*** Opening of Listed entries ***

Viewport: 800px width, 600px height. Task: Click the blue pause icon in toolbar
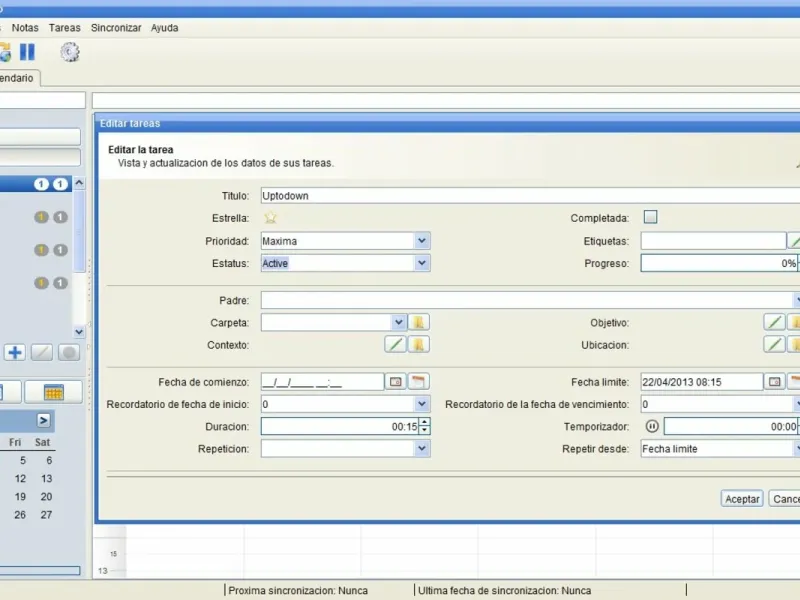point(27,52)
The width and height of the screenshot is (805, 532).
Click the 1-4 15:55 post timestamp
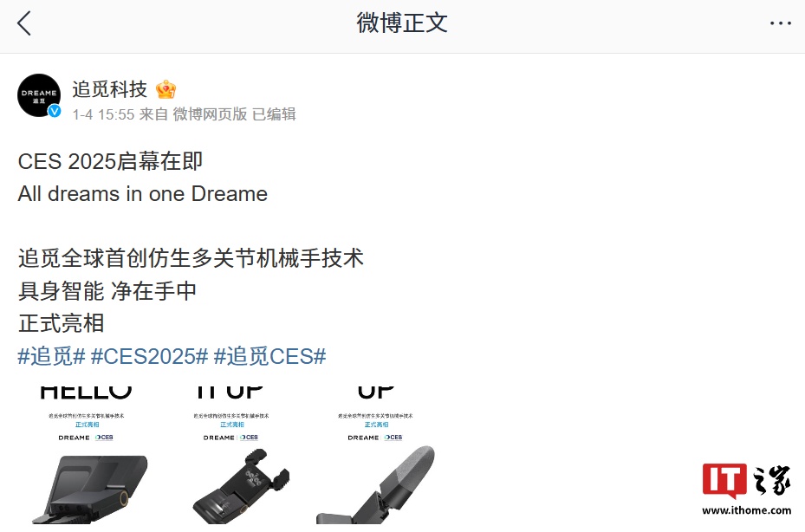[103, 114]
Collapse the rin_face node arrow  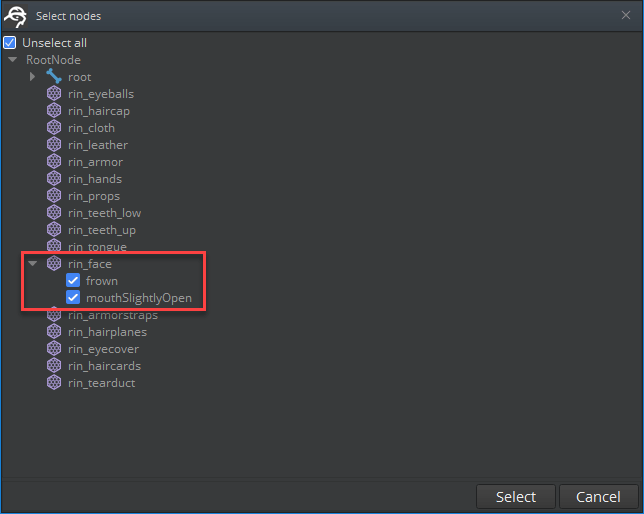coord(33,264)
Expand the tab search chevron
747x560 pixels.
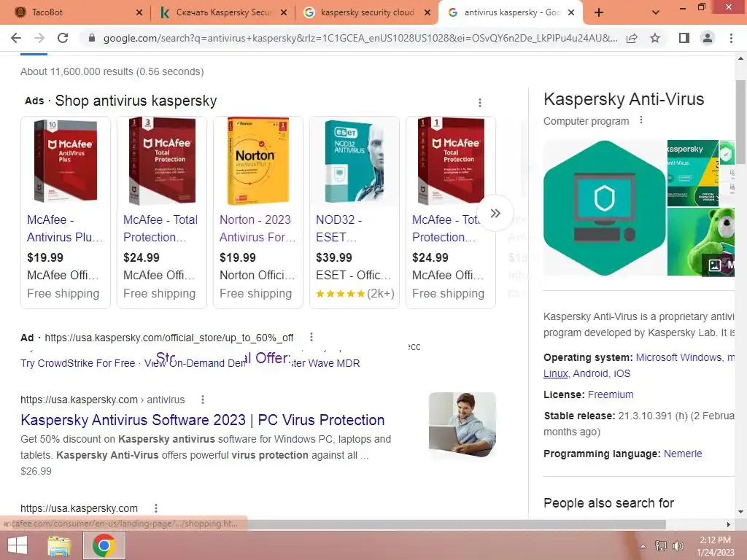point(656,12)
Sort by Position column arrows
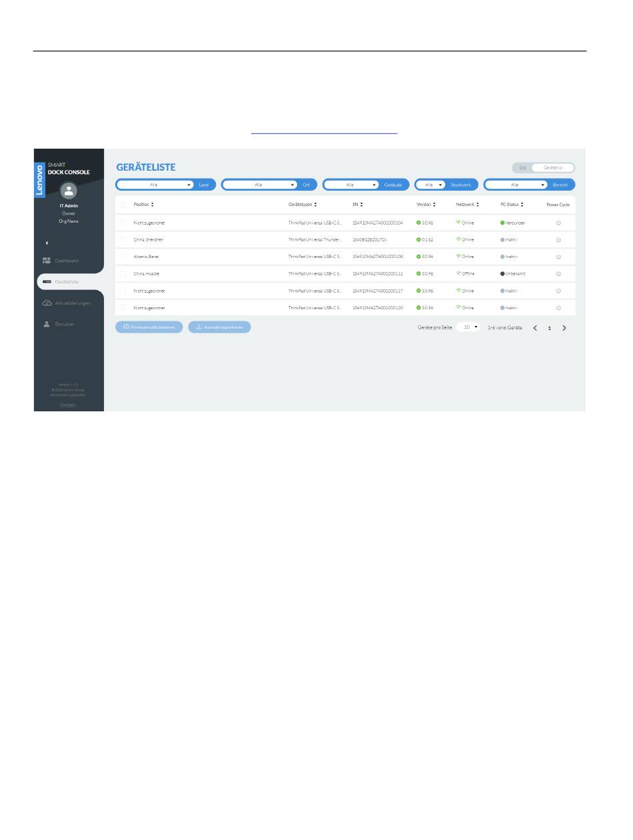The width and height of the screenshot is (633, 840). point(153,205)
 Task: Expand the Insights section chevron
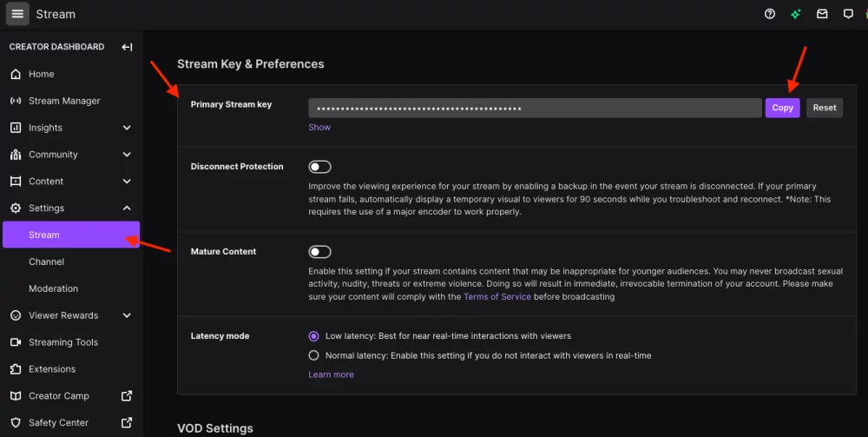click(127, 128)
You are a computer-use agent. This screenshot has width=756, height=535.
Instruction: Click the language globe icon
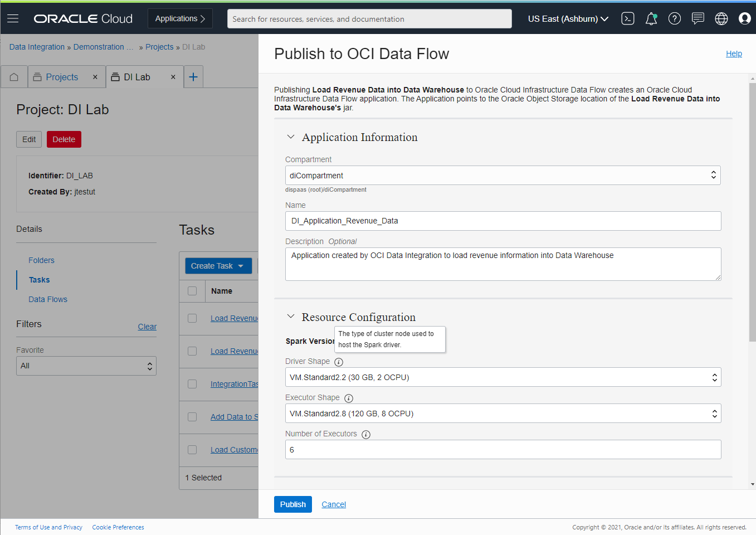[x=721, y=18]
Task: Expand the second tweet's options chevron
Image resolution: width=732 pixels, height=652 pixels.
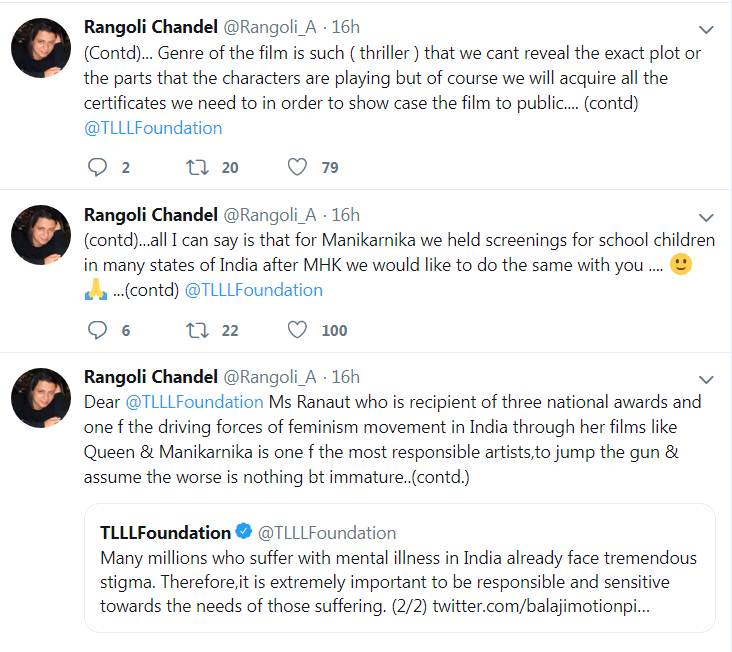Action: click(x=706, y=217)
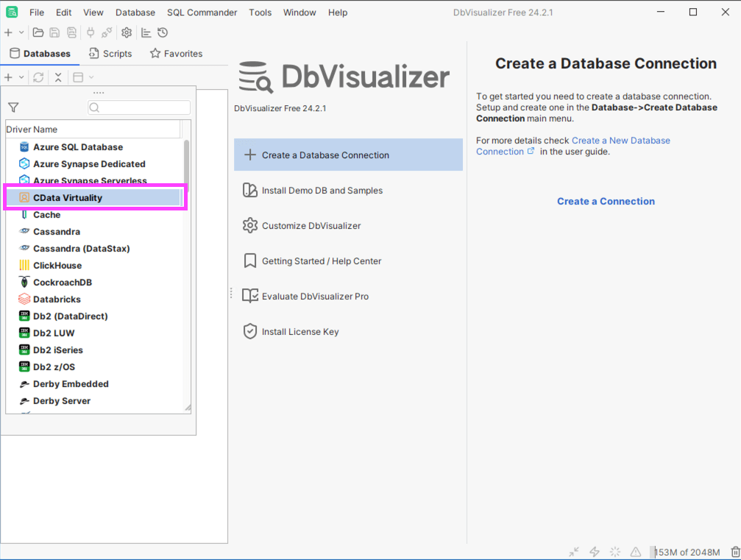
Task: Click the lightning bolt status bar icon
Action: point(595,552)

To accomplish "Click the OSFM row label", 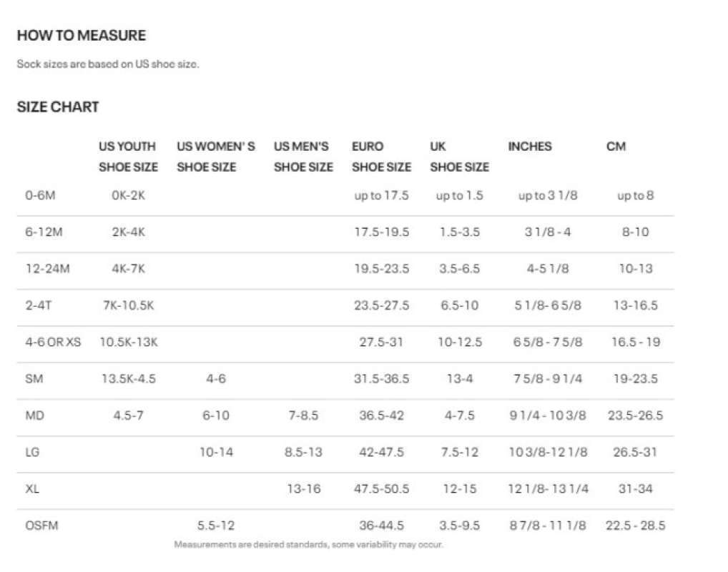I will click(x=41, y=526).
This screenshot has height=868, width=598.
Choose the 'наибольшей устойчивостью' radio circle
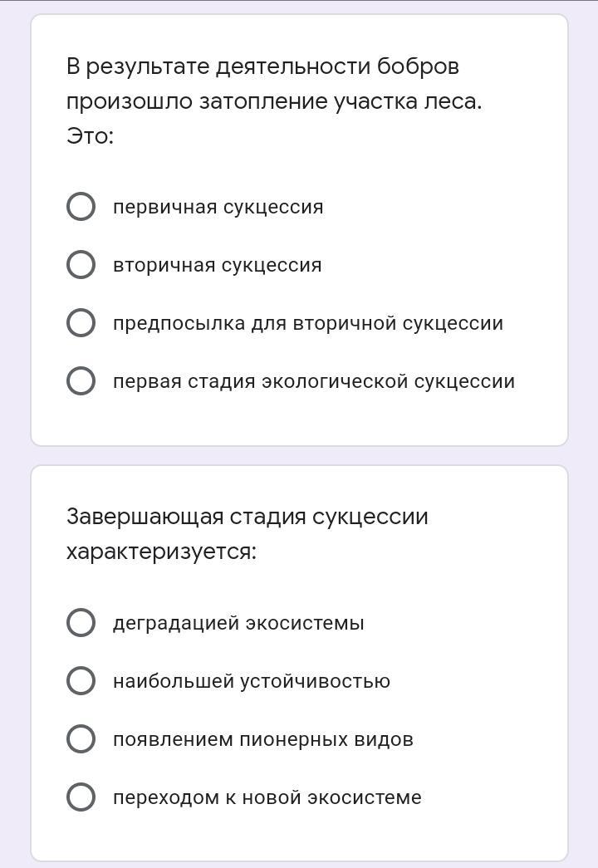(81, 681)
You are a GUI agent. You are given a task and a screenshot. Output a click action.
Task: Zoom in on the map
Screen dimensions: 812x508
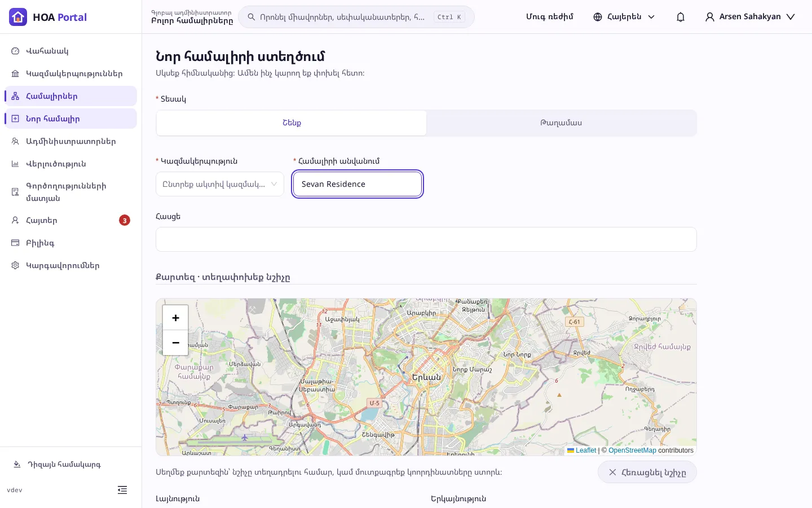175,318
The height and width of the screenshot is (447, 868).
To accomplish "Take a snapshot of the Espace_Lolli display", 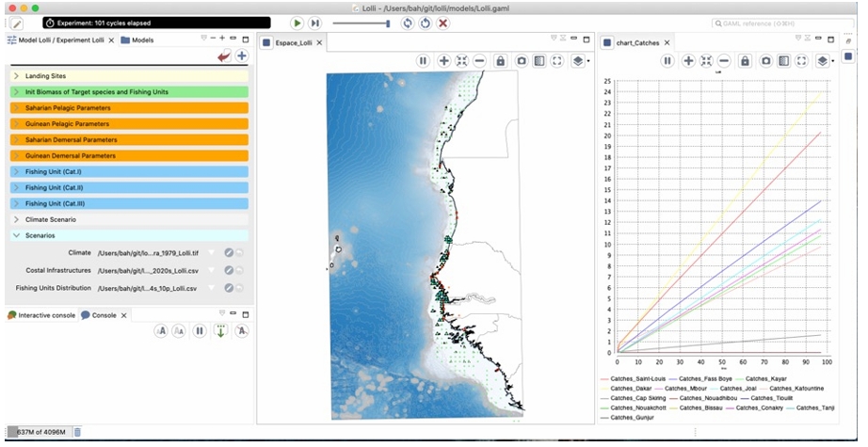I will coord(521,60).
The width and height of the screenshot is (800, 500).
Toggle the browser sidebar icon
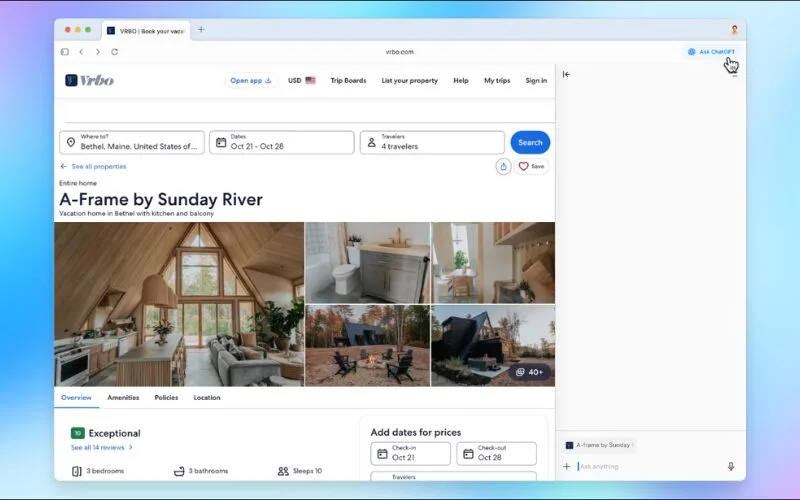(65, 51)
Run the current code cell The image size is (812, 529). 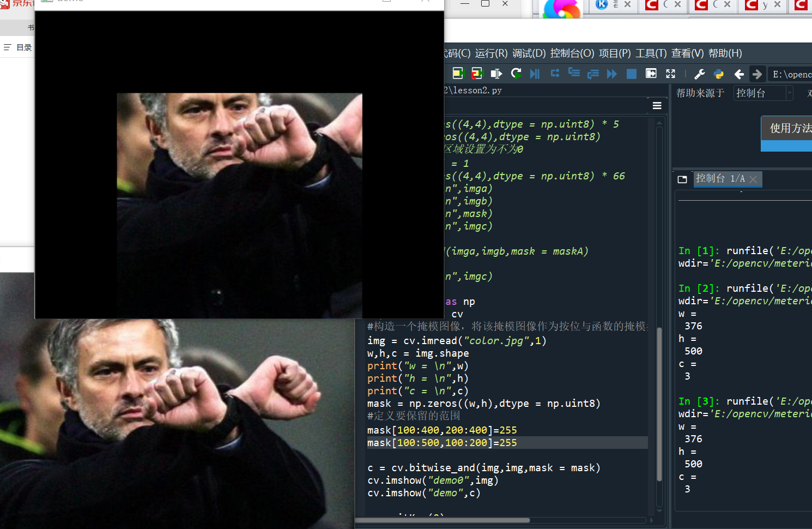(x=458, y=74)
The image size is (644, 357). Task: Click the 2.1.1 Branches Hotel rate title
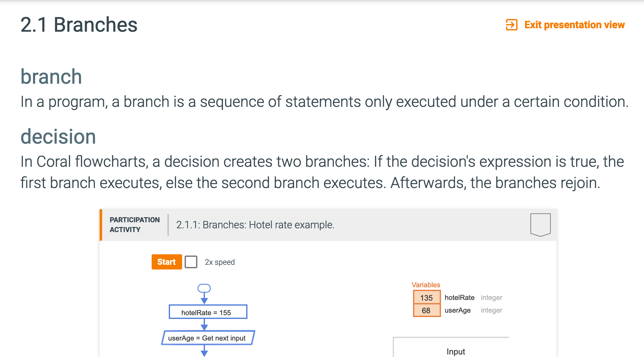tap(255, 225)

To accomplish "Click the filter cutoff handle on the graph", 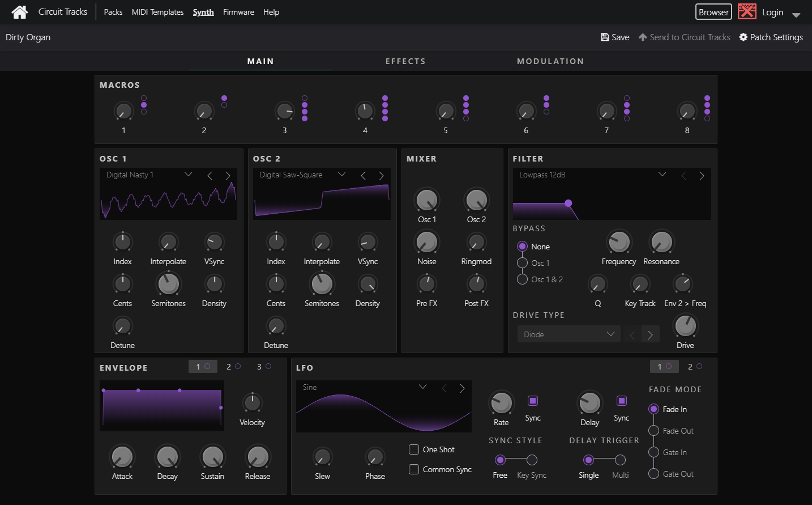I will (x=568, y=203).
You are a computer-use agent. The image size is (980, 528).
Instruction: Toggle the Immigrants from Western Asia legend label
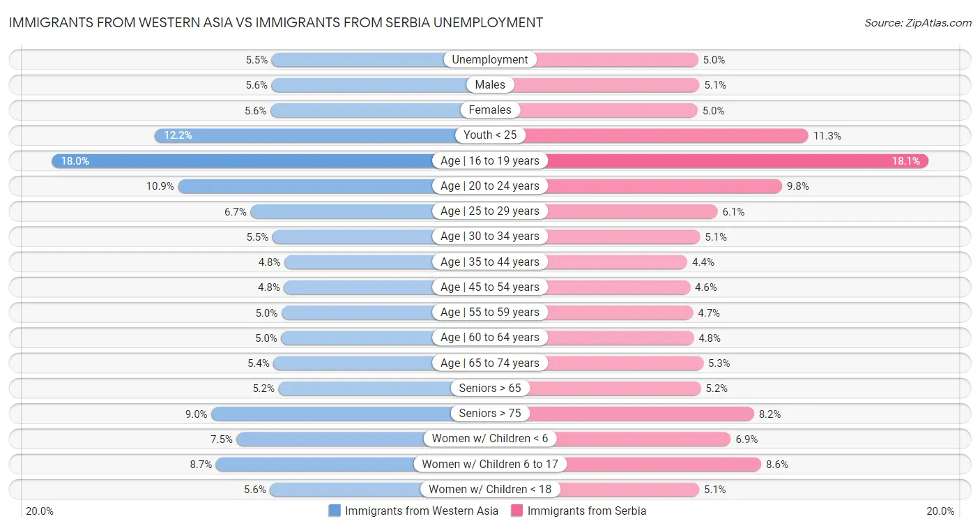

*** Close of Listed entries ***

Work item> In the records above, find every line with the word "This" and copy it.

Answer space>
You are a computer-use agent. This screenshot has width=756, height=535.
This screenshot has height=868, width=598.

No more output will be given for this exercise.